The lawsuit also shows how narrowly regulators define the “search engine” market. It is telling that browsers like Firefox include Amazon and eBay in their list of available search engines. One doesn’t normally consider these companies to be search engines, but rather online marketplaces. However, most consumers looking for goods and services go straight to an Amazon or eBay app to search for what they want and find options, rather than doing a general search.
Similarly, consumers might use a map app or an app like Yelp or OpenTable to find good dining options near them, as opposed to going through a browser. The age of technology has broadened the scope of what we ought to consider the search market. Google may dominate web-based general searches, but the playing field is far larger than just what happens within web browsers now. Tech firms are adjusting to this new reality. Regulators ought to do the same.
This problem is not just inherent to the tech sector either. Earlier this year, federal policymakers began to drum up support for antitrust proceedings targeting TicketMaster, in the wake of the ticketing debacle surrounding Taylor Swift’s latest tour. However, the premise rested on the notion that tickets were physical property, rather than the purchase of a temporary license to a seat or venue. This outdated view would hinder ticketing vendors from taking necessary steps to actually address the issues that undergirded the Eras Tour troubles.
Just last month, over a half-dozen states petitioned the Federal Trade Commission (FTC) to stop the merger of grocery chains Kroger and Albertsons. Once again, lawmakers were thinking narrowly in terms of purely brick-and-mortar grocery stores. However, Kroger and Albertsons not only compete with a host of other grocery stores, they also compete against online food delivery services. Technological advancement has eliminated the ability for the nation to consider markets so narrowly.

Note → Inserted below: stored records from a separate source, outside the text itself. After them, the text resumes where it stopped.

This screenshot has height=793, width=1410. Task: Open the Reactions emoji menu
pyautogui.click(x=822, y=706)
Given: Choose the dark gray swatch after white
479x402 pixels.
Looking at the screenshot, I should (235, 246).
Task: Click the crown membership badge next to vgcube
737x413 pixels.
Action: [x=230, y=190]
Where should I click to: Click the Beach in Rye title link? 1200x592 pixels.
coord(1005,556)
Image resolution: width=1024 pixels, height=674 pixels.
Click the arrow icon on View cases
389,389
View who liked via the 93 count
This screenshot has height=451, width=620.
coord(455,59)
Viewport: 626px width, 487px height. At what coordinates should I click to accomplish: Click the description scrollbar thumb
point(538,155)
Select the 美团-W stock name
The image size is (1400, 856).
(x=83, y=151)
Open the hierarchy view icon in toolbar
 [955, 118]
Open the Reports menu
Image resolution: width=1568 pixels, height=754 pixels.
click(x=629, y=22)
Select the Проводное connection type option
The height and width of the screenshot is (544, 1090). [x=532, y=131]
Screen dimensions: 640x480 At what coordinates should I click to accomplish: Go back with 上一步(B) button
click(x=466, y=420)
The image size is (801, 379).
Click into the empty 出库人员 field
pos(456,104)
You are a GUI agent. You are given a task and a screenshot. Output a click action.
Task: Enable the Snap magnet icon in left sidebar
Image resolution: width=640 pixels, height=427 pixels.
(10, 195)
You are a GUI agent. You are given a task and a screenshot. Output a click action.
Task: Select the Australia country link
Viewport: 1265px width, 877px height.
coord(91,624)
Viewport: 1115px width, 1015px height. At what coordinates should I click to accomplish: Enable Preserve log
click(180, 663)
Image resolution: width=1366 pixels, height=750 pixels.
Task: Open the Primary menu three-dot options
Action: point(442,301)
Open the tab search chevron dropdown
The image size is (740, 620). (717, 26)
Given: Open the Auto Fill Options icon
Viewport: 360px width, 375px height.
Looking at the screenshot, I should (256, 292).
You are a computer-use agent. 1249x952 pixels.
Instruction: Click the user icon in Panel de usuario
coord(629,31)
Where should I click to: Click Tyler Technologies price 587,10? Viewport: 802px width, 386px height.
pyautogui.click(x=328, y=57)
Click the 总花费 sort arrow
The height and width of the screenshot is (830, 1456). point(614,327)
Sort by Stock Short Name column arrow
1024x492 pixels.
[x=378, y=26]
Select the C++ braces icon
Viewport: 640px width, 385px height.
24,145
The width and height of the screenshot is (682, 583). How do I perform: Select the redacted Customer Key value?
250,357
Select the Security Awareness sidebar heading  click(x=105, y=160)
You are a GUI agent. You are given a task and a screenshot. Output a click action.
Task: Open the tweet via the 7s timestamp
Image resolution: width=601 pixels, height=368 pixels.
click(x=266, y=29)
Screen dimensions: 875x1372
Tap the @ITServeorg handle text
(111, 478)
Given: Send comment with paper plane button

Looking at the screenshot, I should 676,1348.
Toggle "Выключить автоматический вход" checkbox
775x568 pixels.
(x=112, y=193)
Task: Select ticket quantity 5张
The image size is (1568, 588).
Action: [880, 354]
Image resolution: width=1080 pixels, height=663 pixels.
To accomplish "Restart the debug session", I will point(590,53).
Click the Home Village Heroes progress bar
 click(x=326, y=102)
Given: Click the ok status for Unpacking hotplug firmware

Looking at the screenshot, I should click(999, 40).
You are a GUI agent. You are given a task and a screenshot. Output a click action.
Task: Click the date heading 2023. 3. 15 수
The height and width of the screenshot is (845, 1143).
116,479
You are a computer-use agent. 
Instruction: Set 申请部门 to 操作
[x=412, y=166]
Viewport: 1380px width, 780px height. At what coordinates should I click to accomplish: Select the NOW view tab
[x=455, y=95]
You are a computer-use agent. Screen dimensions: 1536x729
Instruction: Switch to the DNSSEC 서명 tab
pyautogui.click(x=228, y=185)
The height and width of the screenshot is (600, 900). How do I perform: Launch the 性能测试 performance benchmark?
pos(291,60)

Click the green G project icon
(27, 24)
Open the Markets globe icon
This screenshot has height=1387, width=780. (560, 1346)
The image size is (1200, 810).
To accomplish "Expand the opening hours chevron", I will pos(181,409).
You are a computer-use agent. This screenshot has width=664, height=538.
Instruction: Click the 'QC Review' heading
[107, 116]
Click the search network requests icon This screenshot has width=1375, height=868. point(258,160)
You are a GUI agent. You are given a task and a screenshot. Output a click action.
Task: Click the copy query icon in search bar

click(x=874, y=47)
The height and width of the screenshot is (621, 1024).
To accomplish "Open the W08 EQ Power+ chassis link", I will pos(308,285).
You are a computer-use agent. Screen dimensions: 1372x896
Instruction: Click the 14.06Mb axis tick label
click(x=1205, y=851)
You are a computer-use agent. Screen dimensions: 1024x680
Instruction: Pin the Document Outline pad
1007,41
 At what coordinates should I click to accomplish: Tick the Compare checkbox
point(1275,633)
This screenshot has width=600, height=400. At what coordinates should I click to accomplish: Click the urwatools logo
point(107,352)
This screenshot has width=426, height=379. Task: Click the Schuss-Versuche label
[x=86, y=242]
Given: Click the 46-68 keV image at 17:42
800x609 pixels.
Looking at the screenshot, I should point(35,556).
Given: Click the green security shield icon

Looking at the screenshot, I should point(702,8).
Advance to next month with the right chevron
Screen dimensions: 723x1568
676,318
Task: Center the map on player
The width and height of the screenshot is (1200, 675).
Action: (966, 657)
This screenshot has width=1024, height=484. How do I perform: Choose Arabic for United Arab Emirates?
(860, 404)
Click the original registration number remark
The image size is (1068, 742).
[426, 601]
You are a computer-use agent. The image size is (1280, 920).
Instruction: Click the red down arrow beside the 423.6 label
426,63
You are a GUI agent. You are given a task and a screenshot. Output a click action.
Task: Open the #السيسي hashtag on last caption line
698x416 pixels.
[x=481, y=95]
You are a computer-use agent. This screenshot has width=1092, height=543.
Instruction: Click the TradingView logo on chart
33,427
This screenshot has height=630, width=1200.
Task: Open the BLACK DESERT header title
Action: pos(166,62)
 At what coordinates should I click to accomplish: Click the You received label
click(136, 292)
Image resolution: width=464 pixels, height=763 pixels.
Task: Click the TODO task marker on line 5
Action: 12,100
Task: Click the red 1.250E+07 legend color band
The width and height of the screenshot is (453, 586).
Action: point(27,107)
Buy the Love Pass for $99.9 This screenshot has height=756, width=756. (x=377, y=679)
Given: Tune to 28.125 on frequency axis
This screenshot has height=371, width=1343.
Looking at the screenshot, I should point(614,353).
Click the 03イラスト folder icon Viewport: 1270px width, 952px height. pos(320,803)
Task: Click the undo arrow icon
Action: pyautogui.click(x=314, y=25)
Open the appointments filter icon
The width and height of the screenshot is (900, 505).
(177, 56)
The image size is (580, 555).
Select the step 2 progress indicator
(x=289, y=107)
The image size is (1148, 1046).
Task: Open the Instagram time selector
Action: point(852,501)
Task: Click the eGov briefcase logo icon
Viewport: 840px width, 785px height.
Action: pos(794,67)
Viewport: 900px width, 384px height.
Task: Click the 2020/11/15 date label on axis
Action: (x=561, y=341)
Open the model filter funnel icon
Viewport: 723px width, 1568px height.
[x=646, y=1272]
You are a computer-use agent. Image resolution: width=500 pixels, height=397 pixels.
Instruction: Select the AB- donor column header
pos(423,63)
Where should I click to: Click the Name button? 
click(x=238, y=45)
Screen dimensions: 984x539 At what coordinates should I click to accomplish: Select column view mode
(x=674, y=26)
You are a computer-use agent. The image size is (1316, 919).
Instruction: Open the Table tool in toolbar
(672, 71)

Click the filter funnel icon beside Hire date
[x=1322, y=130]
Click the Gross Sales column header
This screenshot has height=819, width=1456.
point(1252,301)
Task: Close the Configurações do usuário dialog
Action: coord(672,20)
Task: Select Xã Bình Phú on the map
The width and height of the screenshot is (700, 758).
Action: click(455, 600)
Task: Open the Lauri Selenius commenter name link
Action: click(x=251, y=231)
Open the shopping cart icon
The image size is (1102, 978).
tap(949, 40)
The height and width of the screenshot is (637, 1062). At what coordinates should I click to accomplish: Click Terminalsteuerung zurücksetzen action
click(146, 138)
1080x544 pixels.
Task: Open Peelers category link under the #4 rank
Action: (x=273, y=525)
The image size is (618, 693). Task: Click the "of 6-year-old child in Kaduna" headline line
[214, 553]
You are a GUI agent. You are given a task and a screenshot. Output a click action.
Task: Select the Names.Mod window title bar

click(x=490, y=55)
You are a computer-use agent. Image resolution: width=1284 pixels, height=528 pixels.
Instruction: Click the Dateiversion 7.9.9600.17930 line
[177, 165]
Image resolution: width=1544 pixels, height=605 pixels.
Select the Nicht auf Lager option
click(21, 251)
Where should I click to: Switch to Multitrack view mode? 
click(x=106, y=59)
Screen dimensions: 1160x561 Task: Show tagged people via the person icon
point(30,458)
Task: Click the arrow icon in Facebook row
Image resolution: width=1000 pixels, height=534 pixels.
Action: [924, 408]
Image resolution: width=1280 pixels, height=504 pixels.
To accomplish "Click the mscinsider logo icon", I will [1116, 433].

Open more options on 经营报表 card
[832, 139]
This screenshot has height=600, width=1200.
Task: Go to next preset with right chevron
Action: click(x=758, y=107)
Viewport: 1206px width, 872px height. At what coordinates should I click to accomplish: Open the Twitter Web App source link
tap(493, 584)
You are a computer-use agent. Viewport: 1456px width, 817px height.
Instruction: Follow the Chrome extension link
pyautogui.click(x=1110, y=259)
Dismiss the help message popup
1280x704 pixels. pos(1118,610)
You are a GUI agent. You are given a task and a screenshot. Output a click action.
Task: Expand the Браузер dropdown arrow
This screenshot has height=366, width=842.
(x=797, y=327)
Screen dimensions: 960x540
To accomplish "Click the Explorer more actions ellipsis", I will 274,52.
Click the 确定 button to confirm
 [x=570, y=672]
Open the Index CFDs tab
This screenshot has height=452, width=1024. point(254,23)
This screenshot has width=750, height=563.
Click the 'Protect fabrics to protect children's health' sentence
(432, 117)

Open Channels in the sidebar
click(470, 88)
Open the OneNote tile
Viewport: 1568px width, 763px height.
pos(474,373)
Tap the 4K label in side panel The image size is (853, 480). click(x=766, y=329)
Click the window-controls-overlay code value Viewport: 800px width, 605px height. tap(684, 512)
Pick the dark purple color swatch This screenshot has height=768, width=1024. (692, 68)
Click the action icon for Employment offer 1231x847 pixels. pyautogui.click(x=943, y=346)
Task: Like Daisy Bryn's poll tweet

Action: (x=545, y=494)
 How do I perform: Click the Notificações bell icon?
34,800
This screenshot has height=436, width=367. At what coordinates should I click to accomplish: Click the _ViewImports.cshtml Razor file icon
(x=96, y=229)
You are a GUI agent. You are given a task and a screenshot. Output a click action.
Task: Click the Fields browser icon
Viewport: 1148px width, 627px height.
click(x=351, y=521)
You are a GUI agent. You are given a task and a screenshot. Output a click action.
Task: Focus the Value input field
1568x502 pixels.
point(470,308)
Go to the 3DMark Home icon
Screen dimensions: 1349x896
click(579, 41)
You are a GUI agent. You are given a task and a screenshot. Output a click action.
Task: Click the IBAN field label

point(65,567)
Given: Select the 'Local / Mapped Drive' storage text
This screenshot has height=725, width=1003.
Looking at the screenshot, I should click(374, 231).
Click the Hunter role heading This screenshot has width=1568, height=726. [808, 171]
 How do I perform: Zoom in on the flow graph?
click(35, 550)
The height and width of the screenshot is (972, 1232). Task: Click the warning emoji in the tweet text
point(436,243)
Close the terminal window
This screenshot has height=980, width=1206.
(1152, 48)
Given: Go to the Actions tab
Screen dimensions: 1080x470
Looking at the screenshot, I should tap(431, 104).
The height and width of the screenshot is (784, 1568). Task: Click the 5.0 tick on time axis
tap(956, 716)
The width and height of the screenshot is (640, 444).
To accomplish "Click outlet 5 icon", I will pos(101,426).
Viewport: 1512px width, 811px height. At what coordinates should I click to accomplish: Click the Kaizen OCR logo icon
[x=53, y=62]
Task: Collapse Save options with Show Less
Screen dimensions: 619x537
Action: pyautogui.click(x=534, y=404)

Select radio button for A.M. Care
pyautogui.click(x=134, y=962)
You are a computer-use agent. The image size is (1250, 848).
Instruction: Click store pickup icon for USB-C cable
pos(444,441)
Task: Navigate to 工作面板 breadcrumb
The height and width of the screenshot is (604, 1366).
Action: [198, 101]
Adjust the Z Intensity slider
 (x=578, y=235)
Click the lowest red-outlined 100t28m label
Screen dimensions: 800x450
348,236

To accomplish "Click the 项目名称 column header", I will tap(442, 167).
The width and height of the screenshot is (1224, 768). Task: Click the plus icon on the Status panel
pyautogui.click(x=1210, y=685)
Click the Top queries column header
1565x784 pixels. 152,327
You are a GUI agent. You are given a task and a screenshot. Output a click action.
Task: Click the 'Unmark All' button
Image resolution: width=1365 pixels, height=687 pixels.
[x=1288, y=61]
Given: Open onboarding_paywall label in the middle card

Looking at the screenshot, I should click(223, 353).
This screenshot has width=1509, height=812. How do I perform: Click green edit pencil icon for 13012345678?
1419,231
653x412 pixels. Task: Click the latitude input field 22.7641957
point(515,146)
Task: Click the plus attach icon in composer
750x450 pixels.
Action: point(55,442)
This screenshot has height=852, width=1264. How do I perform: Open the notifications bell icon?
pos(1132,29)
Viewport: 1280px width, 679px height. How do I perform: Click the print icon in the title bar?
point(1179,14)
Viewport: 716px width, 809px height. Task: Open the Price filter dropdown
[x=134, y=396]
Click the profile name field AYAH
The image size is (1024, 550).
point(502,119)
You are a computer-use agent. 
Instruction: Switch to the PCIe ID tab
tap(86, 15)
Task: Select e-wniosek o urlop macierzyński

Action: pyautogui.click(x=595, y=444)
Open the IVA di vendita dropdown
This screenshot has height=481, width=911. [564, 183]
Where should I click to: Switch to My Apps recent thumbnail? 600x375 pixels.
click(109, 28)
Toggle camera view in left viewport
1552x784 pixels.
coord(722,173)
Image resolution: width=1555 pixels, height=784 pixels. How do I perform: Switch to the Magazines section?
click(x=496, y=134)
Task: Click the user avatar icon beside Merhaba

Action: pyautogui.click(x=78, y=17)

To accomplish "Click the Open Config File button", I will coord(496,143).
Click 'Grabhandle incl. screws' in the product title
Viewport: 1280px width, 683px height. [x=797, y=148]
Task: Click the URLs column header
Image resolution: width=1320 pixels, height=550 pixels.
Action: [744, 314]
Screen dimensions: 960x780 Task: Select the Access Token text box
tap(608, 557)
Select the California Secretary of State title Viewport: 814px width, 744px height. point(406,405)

There are real consequences to this blindness to the true scope of markets. More traditional businesses will have to compete in this new age. They need to be able to expand to meet the challenges their new, unorthodox competitors pose. If commonsense business practices meant to compete are considered anticompetitive, many firms will have no choice but to fold. In order for competition to thrive, market definitions must be appropriately broad.
Google bid on an available contract to boost its profile in web browsing amidst growing challenges from large online retailers and other smartphone apps. Nothing about this deal made it exclusive on these devices. Other companies will do the same to meet new competitors in the coming years. Agencies like DOJ and FTC need to resist the urge to make it more complicated by inserting themselves into the fray. The market is changing, but it is working. Let it.